(Stored records)
=== Section Start ===

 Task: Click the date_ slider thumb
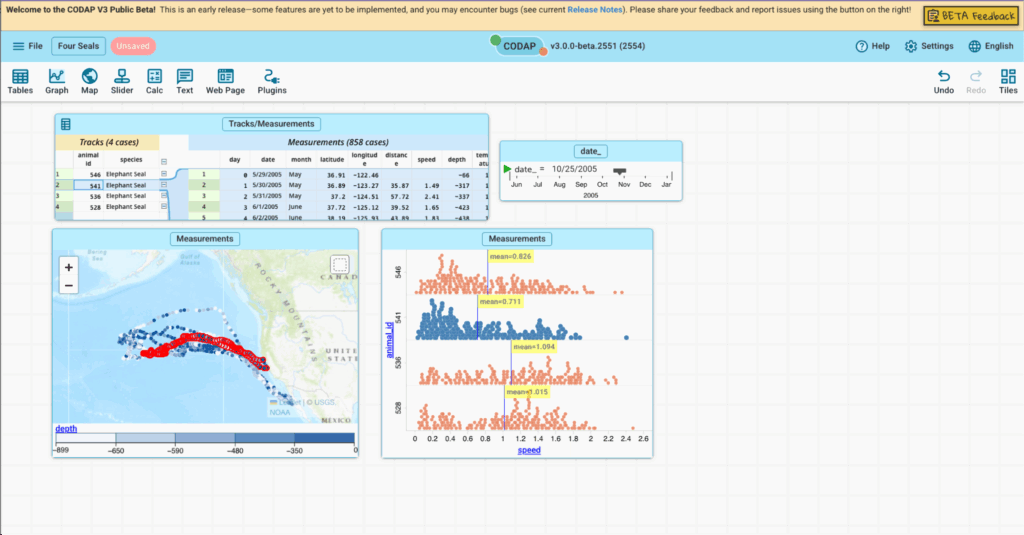coord(619,171)
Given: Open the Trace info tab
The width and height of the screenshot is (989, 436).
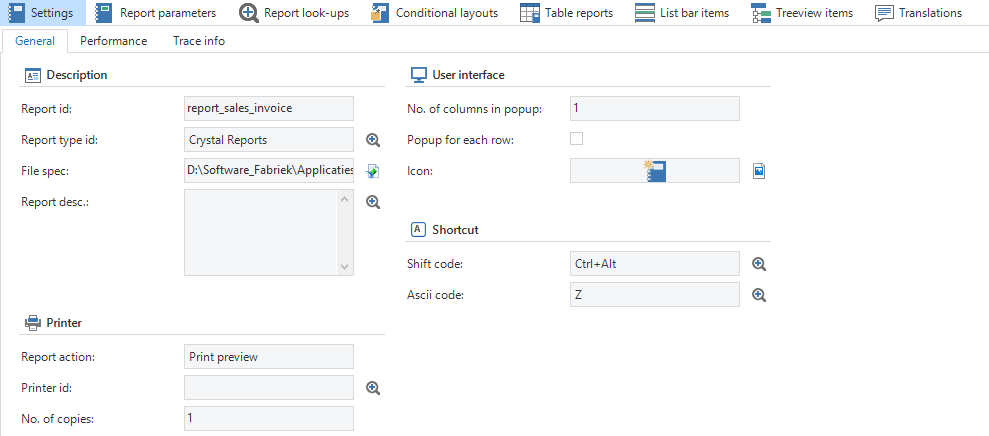Looking at the screenshot, I should pyautogui.click(x=198, y=41).
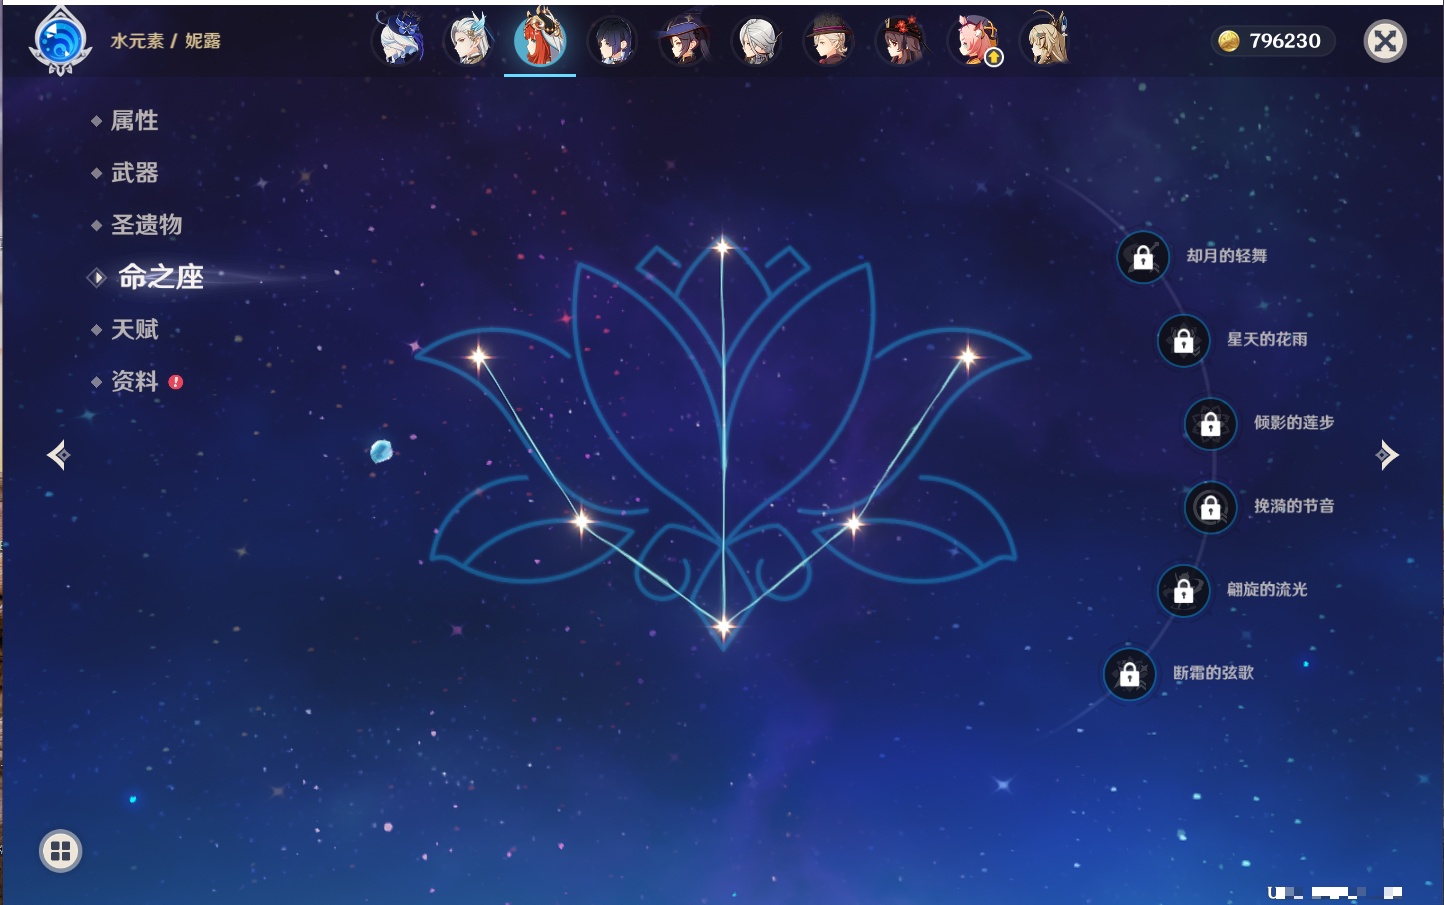Switch to the 武器 weapon tab
1444x905 pixels.
point(134,173)
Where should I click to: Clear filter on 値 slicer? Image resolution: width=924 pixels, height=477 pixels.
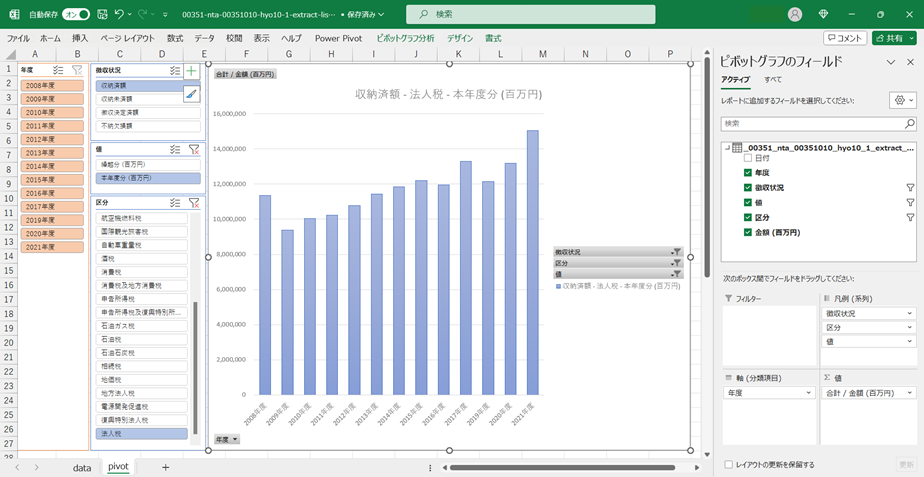[x=194, y=149]
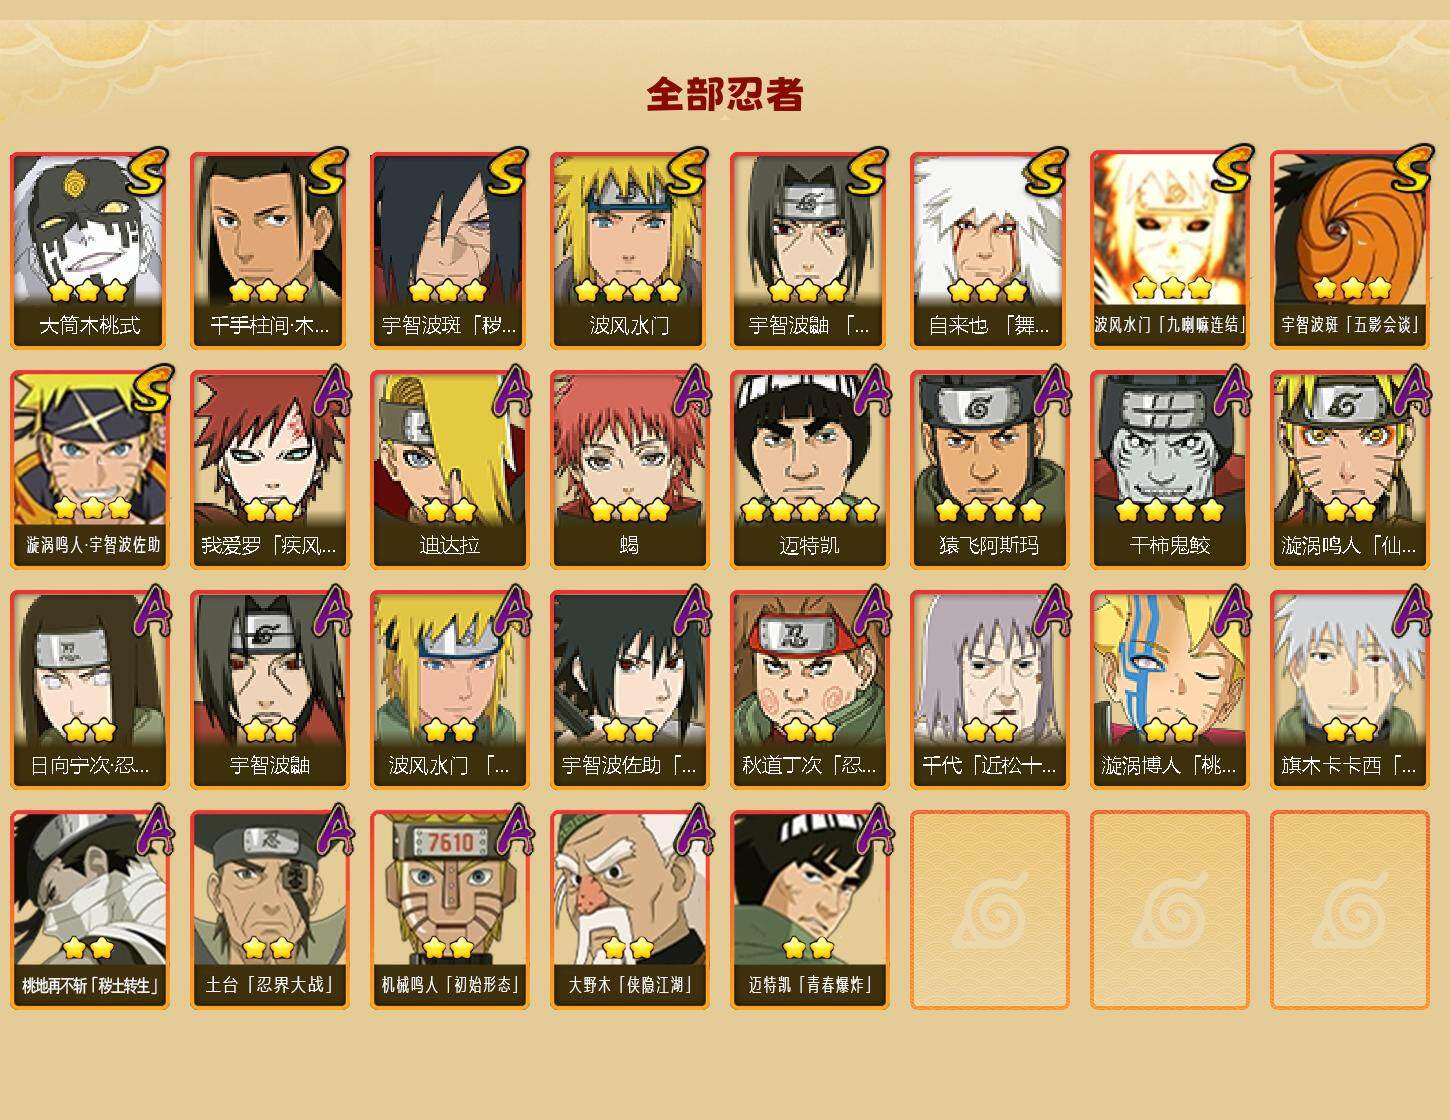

=== Section End ===

Write out all of the records above. Keep them exact and leave out the pictures.

 Task: Click the date_ slider thumb
coord(619,171)
Given: Open the Trace info tab
The width and height of the screenshot is (989, 436).
Looking at the screenshot, I should pyautogui.click(x=198, y=41).
Switch to the 武器 weapon tab
1444x905 pixels.
point(134,173)
Where should I click to: Clear filter on 値 slicer? Image resolution: width=924 pixels, height=477 pixels.
[x=194, y=149]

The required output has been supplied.